» AIM OF THE TASK: Give back the lines of the entries below exactly as written, from the first line to the line holding "Quattro ginecologhe per", both included, with the pictures omitted.

Segment Start: DATA TO PROCESS

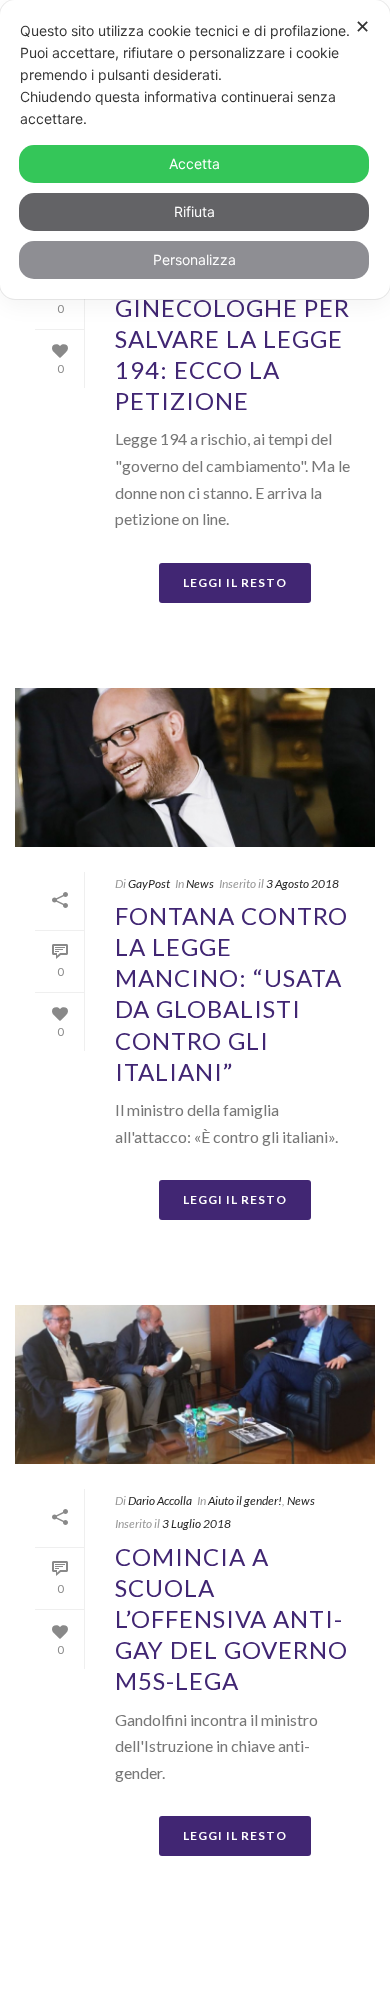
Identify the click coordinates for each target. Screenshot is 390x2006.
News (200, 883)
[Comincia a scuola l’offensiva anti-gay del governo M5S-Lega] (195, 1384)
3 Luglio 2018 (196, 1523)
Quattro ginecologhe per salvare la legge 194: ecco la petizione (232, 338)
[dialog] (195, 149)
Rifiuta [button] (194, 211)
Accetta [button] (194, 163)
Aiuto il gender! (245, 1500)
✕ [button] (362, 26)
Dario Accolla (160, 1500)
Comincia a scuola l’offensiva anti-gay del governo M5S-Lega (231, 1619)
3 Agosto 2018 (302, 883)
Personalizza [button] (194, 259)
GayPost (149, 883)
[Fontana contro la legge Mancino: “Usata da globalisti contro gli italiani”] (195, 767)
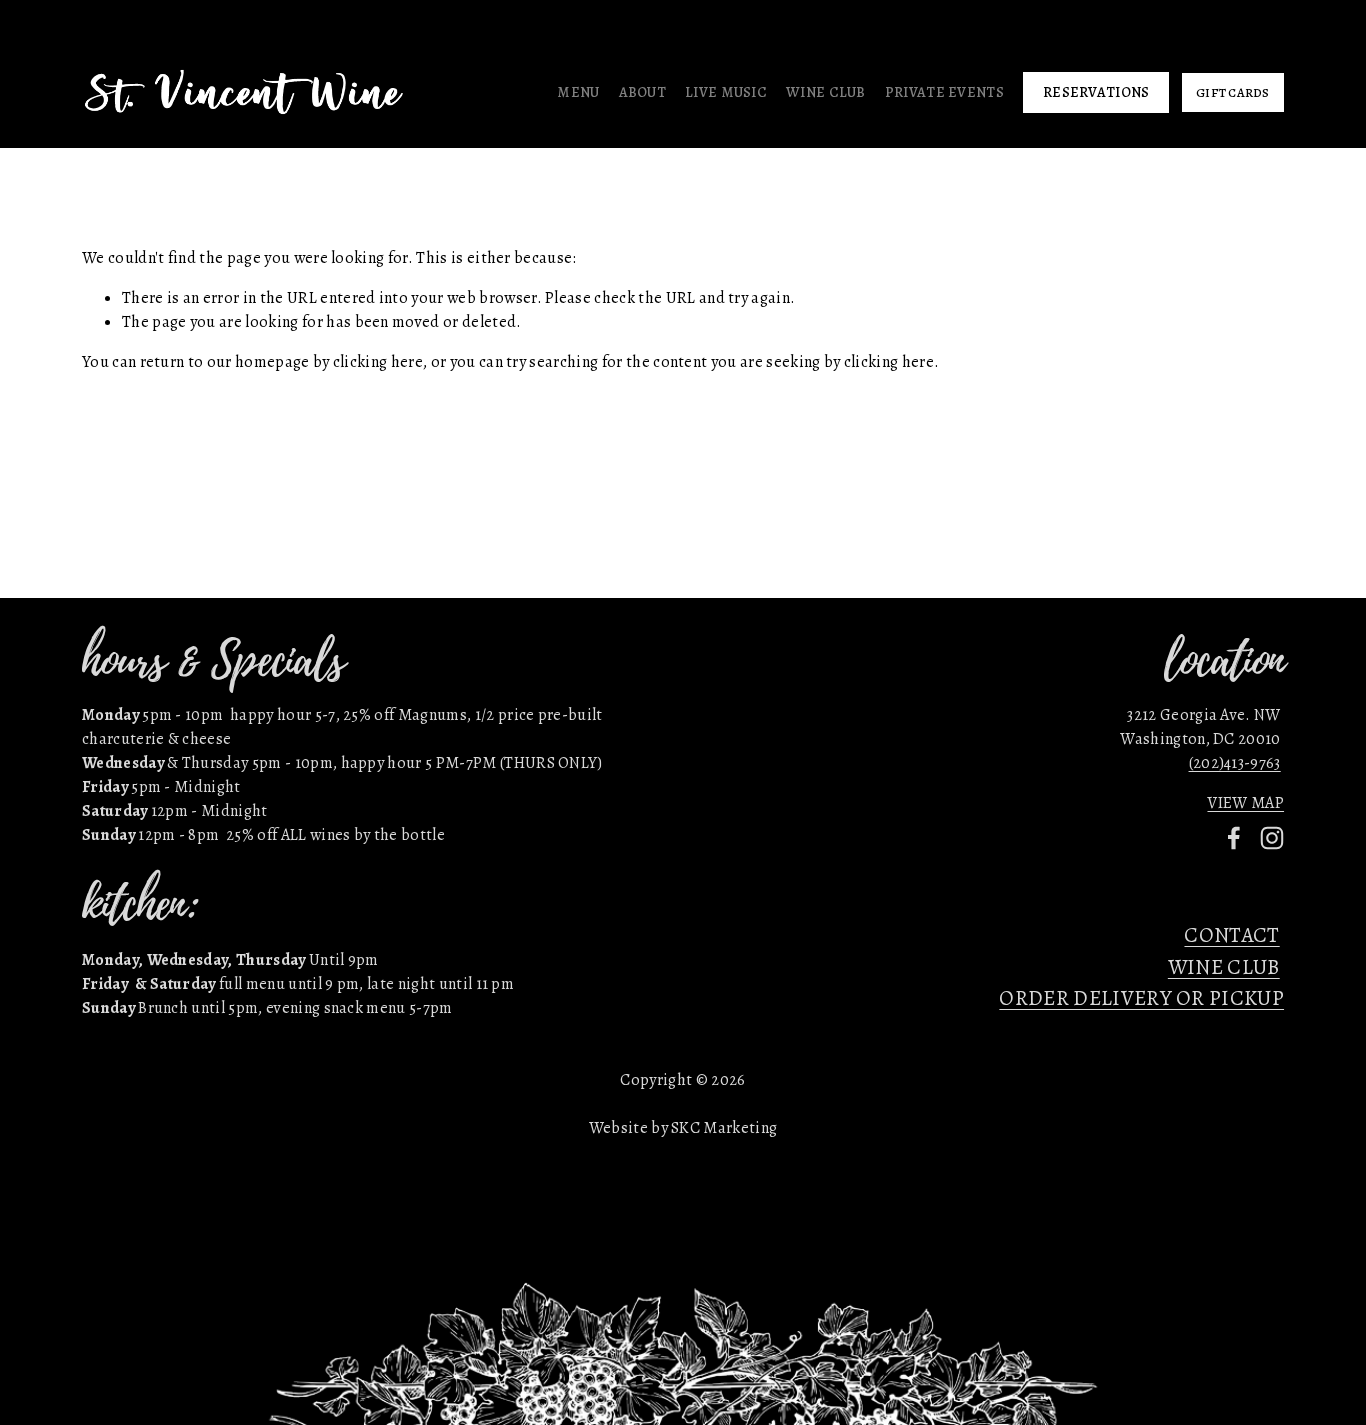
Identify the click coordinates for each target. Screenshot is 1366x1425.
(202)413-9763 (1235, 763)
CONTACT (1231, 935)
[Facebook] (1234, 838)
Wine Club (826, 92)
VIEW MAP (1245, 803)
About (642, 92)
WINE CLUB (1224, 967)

Segment End: DATA TO PROCESS

» WRITTEN SOLUTION:
Identify the click coordinates for each target. Screenshot is 390x2006.
News (200, 883)
[Comincia a scuola l’offensiva anti-gay del governo M5S-Lega] (195, 1384)
3 Luglio 2018 (196, 1523)
Quattro ginecologhe per salvare la legge 194: ecco la petizione (232, 338)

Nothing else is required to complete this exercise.